I picked up a galley of Lise Haines’s Girl in the Arena at last year’s Book Expo America. Fresh from devouring The Hunger Games by Suzanne Collins, I was looking for something to fill the void until its sequel was released. When a rep at the Bloomsbury booth handed me Girl in the Arena and said, “It’s the next Hunger Games“, of course I took it.
But really, nothing is ever The Next __[insert wildly popular book here]__. And I’m starting to realize that labeling a new book as such–basically hanging its success on its similarity to an already-successful book–really isn’t fair. While I realize this strategy can help sell the new book, it also affects the reader’s experience of said book. You end up reading the new book through the lens of the popular one.
An example:
When Rick Riordan’s Percy Jackson and the Olympians series began to gain popularity, people started calling it “The Next Harry Potter.” “Ooh!” I thought. “I must read it! I loved Harry Potter!” So I did, and I enjoyed Percy Jackson, but it is not Harry Potter.
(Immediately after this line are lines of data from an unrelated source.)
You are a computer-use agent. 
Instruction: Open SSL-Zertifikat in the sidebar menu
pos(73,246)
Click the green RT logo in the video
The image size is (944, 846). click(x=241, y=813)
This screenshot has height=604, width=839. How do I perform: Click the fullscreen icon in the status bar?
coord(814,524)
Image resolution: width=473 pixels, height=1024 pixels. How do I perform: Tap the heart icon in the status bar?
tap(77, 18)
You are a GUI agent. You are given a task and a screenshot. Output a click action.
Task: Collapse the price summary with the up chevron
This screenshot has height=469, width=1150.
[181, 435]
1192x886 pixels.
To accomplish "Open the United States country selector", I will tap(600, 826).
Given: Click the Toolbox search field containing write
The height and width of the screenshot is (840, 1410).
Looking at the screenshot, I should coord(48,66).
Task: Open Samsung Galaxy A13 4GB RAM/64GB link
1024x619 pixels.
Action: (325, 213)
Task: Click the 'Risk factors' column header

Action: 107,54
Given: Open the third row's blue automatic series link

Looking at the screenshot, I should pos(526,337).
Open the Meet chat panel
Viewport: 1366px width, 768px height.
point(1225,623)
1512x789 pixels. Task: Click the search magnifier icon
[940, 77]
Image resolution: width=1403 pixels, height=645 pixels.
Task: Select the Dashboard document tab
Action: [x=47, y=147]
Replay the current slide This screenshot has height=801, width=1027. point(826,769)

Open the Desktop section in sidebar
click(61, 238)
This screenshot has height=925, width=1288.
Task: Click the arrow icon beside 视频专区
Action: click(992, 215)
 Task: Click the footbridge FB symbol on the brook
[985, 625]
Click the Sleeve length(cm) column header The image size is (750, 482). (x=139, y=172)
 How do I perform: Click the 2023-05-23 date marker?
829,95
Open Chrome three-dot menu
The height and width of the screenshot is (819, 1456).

Comparing it to J.K. Rowling’s series set certain expectations in my mind. It’s not that Percy Jackson didn’t live up to them; it’s that it was the wrong set of expectations entirely.
That said, let’s put The Hunger Games aside and continue on to Girl in the Arena.
Our heroine is Lyn G., a girl in her upper teens. The city is Boston; the time is perhaps a bit ahead of our own — they do have some pretty cool technology — but near enough to ours that The Daily Show is still going strong. The major difference between Lyn’s world and ours is the existence of a subculture known as Glad — short for gladiator. The neo-gladiator sport has gained in popularity until it resembles something like WWE in our culture…except that the fights are actually deadly.
Lyn is the daughter of seven gladiators, her mother, Allison, likes to say. What this means is that Allison has had seven Glad husbands since Lyn was born; each has died in the combat arena. Allison is a model GSA (that’s Gladiator Sports Association) wife — she lives by a strict set of laws and bylaws, having signed a contract when she joined the GSA with her first husband, shortly after Lyn was born. As Allison has risen in status, marrying higher and higher in the gladiator ranks, she has gained fame and money. Now, she and her family live in a beautiful house on Brattle Street in Cambridge, which is constantly swarmed by the paparazzi, and people on the street treat her like a celebrity.
Lyn, who is pressured from all sides to follow in Allison’s footsteps, balks at the strict code mandated for Glad wives and is planning, much to Allison’s dismay, to make a different life for herself. People recognize her on the street as well, but where Allison basks in the attention, Lyn shies away. She goes to school, hangs out with her best friend Mark, and helps take care of her little brother, Thad. It’s clear she understands what is expected of her and what her role is as a gladiator’s daughter, but her attitude is neither one of passive acceptance nor open rebellion.
When the story opens, Tommy, the seventh father/husband and a top gladiator, is preparing for an important match against Uber, a newer player on the Glad scene. Tommy is clearly rattled, not confident the way he usually is going into a match, and Lyn is worried. For luck, she lends him her dowry bracelet. According to Glad law, only a father may handle his daughter’s dowry bracelet; any other man who touches it must marry the girl to whom the bracelet belongs. When the fight goes awry, Uber ends up with Lyn’s bracelet, and Lyn is stuck with a choice to make: does she refuse to marry Uber, thereby losing her family’s honor and fortune? Or does she give in to the pressure and accept the Glad wife path she’s resisted for so long?
I liked Lyn a lot. She’s strong and sure of herself, but she still has some weaknesses. She’s clever, she’s resourceful, she’s human. And I thought the story was original — a hybrid of a teen girl story and a celebrity saga, with a touch of that dystopian, futuristic thing thrown in.
Yes, I would recommend Girl in the Arena for fans of The Hunger Games, Graceling, and so forth; but readers should not expect a facsimile of these books. Instead, Girl in the Arena is its own story — and a good one at that.